After the district court’s ruling on the Rule 12(b)(6) motion, CSX moved for leave [728]*728to amend its complaint and proffered a proposed second amended complaint, which “added [eleven] more recent fraudulently filed claims as well as detailed allegations concerning the difficulty of discovering the fraud.” (Appellant’s Br. 13). The district court denied the motion.

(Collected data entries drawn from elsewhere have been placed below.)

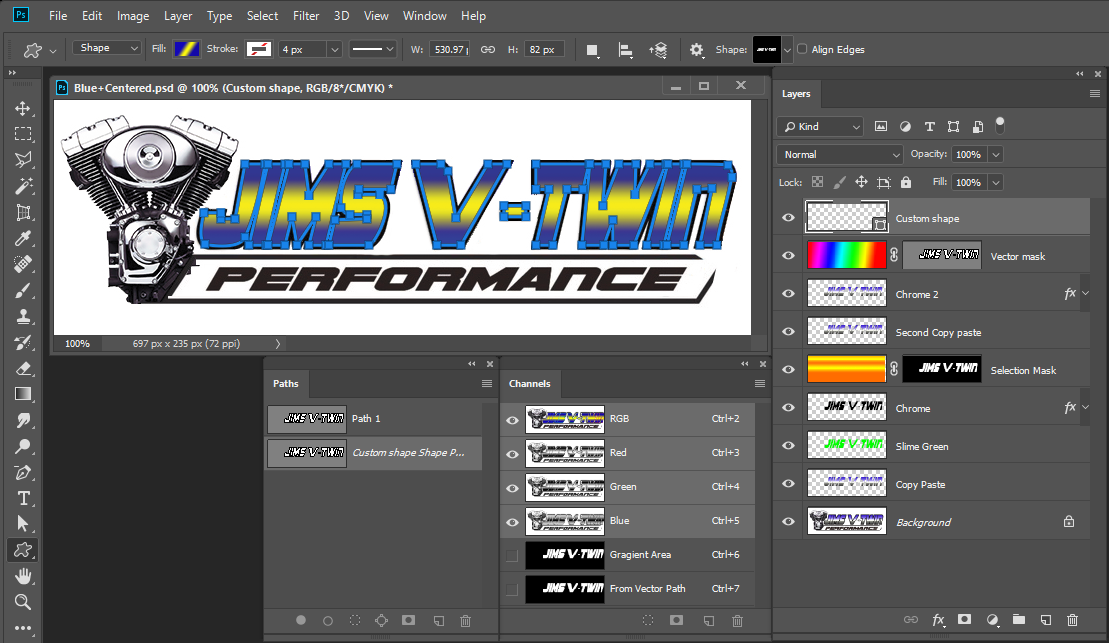Select the Hand tool
This screenshot has width=1109, height=643.
click(22, 576)
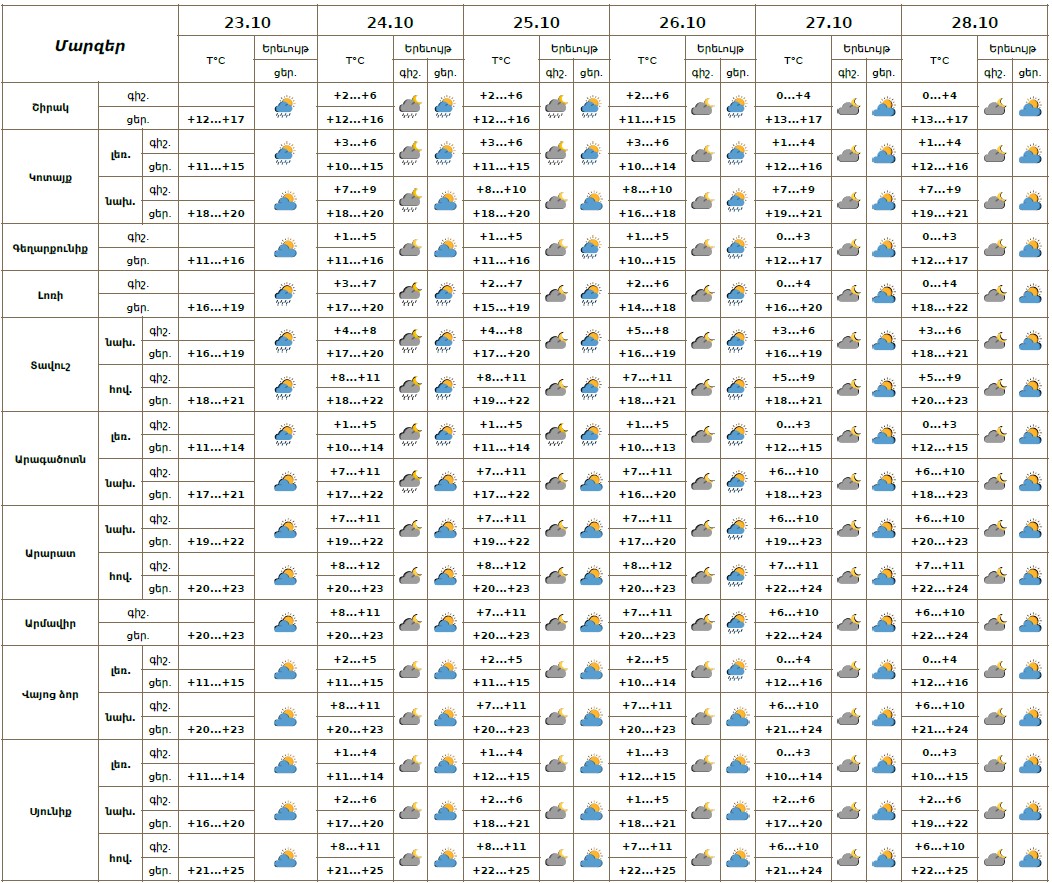The image size is (1052, 883).
Task: Click Լոռի night weather icon for 26.10
Action: pyautogui.click(x=702, y=294)
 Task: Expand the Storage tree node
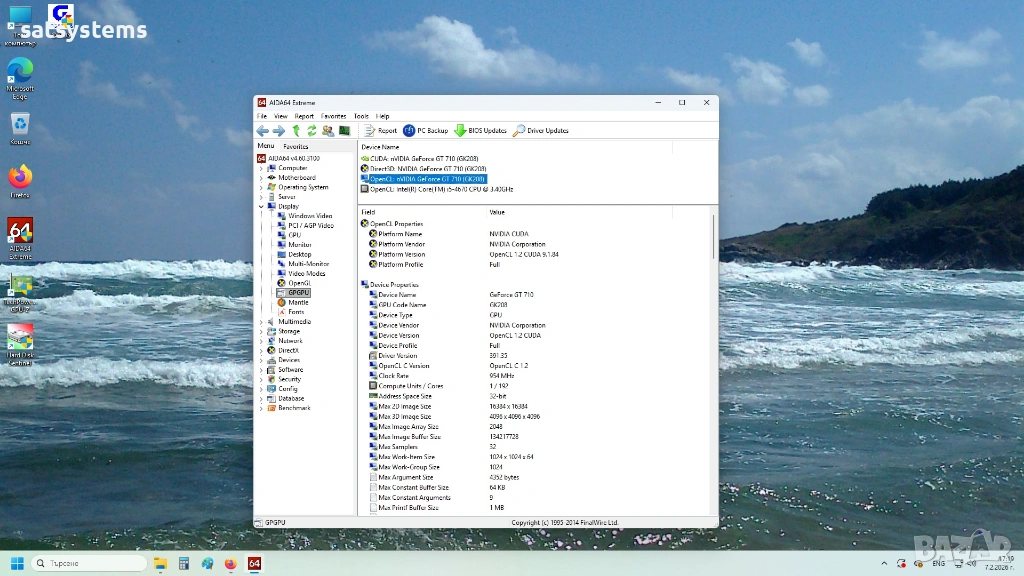[x=261, y=331]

CSX noted a timely appeal as to all its claims, and this Court has jurisdiction over the appeal pursuant to 28 U.S.C. § 1291.

II.

A.

CSX first contends that the district court erred by granting the defendants’ motion to dismiss the RICO and common law fraud counts. CSX argues that this Court should adopt the so-called “separate accrual rule” for RICO statute of limitations purposes, under which “a cause of action accrues when new predicate acts occur within the limitations period, even if other acts were committed outside the limitations period.” (Appellant’s Br. 19) (quotations and alterations omitted). CSX also asserts that the district court erred by concluding that CSX had or should have had notice of its injuries, for both the RICO and fraud counts, near the dates the suits were filed and/or settled. CSX contends that the district court’s “analysis [on this point] depended upon mistaken assumptions about the materials to which CSX[] had access and disregarded features of mass asbestos litigation that severely limited CSX[]’s ability to discover the fraud.” (Appellant’s Br. 33). Finally, CSX suggests that “a Rule 12(b)(6) motion may be granted only in the unusual case in which all facts necessary to the defense clearly appear on the face of the complaint,” and that the case at bar does not meet that standard. (Appellant’s Br. 14).

We review the district court’s grant of the motion to dismiss the RICO and common law claims de novo. Monroe v.